The first song on on Elton's fourth studio album, "Madman Across the Water", is one of the best he ever recorded. It's peaceful piano melody and instantly recognizable lyrics make it almost impossible to not sing along at the top of your lungs.
One of my absolute favorite films of all time and possibly the best movie Cameron Crowe has ever made, 2000's Almost Famous is a heartwarming, often funny, and utterly engrossing coming of age tale. It follows William, a young high school student in the 70's, who somehow finds himself going on tour with an up and coming rock band to write a piece on them for "Rolling Stone Magazine". Featuring one of the best film soundtracks of all time, great writing, and pitch perfect performances, this is a movie I've seen countless times and I can honestly say I love it more with each viewing.
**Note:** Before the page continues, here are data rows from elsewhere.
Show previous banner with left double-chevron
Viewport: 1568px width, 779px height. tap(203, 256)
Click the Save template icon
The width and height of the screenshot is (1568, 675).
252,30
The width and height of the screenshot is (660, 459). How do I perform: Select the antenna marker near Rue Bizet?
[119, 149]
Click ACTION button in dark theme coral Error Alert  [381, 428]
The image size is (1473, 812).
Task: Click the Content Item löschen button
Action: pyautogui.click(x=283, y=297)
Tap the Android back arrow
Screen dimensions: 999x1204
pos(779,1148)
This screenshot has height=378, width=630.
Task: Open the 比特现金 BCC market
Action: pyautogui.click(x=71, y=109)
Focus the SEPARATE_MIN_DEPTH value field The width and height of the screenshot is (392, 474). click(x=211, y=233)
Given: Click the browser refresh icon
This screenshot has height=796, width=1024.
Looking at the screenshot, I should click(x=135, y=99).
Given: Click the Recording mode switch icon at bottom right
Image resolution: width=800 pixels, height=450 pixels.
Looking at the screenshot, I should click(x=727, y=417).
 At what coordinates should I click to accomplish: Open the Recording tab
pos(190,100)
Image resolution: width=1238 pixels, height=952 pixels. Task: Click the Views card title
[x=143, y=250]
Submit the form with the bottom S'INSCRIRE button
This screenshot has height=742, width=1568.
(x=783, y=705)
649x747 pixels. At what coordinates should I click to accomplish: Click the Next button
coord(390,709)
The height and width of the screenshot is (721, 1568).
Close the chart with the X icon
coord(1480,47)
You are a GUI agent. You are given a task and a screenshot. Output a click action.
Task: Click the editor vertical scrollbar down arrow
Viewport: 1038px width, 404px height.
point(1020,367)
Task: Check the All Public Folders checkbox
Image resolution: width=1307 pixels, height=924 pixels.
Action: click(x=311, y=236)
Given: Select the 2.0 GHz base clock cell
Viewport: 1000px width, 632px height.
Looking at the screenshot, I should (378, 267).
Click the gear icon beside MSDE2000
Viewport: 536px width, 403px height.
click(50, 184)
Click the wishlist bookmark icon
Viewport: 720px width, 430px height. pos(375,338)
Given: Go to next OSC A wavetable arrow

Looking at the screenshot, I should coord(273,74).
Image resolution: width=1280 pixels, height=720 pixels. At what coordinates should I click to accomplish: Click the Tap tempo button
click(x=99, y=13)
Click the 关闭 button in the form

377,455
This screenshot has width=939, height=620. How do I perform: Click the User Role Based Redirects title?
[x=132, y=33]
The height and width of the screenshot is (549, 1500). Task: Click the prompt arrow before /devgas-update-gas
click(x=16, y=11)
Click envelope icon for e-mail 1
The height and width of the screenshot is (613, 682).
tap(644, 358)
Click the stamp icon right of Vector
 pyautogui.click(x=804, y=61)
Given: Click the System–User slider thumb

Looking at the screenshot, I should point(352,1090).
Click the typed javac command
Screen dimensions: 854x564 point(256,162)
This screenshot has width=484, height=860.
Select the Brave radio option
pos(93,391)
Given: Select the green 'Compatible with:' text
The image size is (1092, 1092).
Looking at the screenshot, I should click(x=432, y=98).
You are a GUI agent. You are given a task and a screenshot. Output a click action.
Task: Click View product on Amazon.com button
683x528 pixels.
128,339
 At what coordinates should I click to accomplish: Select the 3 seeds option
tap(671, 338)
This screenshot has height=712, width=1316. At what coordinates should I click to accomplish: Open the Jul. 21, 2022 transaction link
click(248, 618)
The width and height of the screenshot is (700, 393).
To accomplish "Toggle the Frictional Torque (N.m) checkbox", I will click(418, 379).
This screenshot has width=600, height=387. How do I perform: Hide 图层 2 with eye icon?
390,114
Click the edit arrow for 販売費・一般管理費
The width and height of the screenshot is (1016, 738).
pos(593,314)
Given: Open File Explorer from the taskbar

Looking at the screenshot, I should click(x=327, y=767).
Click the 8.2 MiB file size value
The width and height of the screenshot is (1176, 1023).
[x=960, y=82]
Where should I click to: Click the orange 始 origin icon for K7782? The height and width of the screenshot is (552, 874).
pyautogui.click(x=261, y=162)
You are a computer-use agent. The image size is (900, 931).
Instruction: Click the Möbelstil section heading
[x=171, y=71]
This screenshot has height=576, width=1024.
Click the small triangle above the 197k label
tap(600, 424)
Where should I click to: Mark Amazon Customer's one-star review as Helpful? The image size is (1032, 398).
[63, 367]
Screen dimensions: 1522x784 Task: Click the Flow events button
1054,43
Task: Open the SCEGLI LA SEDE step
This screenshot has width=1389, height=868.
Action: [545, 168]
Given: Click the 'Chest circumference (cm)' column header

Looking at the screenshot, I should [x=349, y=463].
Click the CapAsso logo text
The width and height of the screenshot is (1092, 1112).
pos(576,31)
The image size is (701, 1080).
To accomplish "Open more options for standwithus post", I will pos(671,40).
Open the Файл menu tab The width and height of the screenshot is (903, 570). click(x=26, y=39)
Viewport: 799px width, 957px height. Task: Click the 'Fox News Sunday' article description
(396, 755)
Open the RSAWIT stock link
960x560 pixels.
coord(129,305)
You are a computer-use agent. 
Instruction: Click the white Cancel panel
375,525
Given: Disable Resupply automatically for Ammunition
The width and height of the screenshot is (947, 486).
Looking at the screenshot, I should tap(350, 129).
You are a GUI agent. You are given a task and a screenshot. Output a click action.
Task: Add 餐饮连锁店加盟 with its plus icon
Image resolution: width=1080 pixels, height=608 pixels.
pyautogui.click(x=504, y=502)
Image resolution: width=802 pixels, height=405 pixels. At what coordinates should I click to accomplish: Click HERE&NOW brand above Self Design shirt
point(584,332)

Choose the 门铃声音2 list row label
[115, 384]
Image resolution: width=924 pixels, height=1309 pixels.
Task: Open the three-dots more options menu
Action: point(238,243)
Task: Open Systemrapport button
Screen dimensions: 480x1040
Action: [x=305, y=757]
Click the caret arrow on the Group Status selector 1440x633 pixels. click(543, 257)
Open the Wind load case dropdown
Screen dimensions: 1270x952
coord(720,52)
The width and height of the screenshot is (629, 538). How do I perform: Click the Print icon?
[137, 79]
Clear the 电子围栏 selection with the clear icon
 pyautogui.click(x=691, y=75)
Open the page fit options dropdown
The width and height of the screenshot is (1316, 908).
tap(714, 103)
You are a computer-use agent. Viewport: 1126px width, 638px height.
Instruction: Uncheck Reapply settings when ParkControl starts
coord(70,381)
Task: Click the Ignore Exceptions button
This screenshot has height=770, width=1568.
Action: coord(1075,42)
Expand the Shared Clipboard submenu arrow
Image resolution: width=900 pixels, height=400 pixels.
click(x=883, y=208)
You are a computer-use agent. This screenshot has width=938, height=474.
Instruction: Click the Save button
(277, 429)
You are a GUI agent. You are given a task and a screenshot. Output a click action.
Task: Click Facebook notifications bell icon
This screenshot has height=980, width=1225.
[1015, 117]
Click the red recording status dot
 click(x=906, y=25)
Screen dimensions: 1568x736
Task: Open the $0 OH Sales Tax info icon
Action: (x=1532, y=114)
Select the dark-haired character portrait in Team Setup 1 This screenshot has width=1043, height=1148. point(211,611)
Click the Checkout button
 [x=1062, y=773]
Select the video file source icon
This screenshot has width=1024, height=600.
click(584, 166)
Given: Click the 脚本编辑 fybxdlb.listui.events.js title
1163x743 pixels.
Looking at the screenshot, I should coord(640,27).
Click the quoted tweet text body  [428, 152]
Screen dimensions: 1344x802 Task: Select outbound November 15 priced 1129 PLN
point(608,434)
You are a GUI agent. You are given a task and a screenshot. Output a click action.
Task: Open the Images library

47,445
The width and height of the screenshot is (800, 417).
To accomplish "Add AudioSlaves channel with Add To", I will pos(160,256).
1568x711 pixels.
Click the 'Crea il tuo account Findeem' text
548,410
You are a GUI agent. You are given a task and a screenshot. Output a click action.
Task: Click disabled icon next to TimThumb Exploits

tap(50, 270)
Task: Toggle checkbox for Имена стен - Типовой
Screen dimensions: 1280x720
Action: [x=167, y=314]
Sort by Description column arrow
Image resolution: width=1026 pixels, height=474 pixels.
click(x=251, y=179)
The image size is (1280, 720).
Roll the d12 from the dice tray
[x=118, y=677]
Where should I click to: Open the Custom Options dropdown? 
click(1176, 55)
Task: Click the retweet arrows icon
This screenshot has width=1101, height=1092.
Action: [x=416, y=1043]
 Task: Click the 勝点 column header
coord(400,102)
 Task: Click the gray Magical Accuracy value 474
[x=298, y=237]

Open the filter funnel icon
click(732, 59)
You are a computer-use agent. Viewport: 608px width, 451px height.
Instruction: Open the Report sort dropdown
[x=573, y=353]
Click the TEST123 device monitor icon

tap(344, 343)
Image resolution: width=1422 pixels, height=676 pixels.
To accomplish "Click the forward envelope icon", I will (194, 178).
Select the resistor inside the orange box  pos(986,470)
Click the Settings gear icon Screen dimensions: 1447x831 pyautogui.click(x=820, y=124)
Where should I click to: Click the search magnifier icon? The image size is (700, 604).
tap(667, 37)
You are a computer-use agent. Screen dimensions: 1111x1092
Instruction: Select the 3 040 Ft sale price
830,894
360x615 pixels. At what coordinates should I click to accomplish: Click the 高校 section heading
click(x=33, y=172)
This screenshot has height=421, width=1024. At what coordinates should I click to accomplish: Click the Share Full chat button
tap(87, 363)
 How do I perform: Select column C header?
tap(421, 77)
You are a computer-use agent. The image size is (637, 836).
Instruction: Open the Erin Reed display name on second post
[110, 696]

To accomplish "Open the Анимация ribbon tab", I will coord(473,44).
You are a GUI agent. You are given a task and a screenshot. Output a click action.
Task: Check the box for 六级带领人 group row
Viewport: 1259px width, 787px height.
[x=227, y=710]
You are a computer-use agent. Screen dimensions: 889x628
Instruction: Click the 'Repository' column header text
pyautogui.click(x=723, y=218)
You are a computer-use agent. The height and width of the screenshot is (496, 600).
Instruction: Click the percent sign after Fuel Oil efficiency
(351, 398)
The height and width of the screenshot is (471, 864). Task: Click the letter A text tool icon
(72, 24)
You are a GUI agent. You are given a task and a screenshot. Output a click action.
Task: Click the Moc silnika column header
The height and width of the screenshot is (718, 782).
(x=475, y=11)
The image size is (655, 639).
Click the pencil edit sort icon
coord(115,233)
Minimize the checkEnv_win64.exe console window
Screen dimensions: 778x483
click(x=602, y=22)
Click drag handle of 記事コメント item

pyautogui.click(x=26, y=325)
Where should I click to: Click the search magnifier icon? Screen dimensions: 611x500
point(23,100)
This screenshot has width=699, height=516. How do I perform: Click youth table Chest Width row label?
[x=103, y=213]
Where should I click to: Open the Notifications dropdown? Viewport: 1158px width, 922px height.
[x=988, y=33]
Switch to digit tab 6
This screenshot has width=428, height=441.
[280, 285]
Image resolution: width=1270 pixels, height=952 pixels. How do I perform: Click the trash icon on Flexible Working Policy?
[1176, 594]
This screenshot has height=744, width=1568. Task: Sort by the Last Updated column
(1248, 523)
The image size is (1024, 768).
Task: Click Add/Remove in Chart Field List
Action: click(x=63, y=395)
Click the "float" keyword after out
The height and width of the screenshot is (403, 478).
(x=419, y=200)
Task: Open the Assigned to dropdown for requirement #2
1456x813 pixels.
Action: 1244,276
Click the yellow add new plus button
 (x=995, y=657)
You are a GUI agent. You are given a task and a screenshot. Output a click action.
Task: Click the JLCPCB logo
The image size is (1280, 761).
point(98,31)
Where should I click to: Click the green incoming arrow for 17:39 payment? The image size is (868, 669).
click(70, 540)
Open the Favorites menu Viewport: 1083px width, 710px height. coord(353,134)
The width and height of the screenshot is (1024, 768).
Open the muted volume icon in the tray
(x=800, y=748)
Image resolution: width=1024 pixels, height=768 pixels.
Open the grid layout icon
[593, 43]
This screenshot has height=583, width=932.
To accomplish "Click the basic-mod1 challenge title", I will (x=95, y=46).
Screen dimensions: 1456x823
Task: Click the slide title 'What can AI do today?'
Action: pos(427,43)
Trailer here.
Okay so to set this scene up. The band we have been following all movie has gotten into a fight with their lead guitarist Russell (Billy Crudup), who storms off with young William (Patrick Fugit) in search of a "real" experience. They end up going to a house party with a group of fans and Russell gets stoned out of his mind on acid, leaving William to care for him until the band can find them. Finally daylight arrives and with it the tour bus.
We start in the living room of the house with the band manager attempting to collect a still dazed Russell. After some smooth talking by the manager, and a final out burst at William, Russell is ushered out of the house. As he steps foot on the bus the opening piano notes of Tiny Dancer begin to play. Russell is greeted by looks of disgust and contempt as he slumps into a seat and the bus takes off down the road. The band rides in icy silence for a bit as Elton still sings on. Suddenly though something happens. The people's heads start to bob to the beat and soon the bassist starts to sing along to the song. A song that not only plays for us, but is playing on the bus as well. Soon another person joins in, and another, and another. Until the last hold out is Russell himself who looking around smiles and starts singing along just as the chorus kicks in. Here they are. A group divided mere minutes before who are brought right back together because of one thing: their love of music. This mutual passion is what got them here in the first place and it is the music that brings them back together.
The way in which we come to understand and love this band in this scene, through their shared passion for the music, is absolutely wonderful story telling. It is a scene written, acted, and shot to sheer perfection. That is why this song and movie were chosen for this edition of "The Song Paints a Picture". Thank you so much for reading and I hope you look forward to this article's return in August.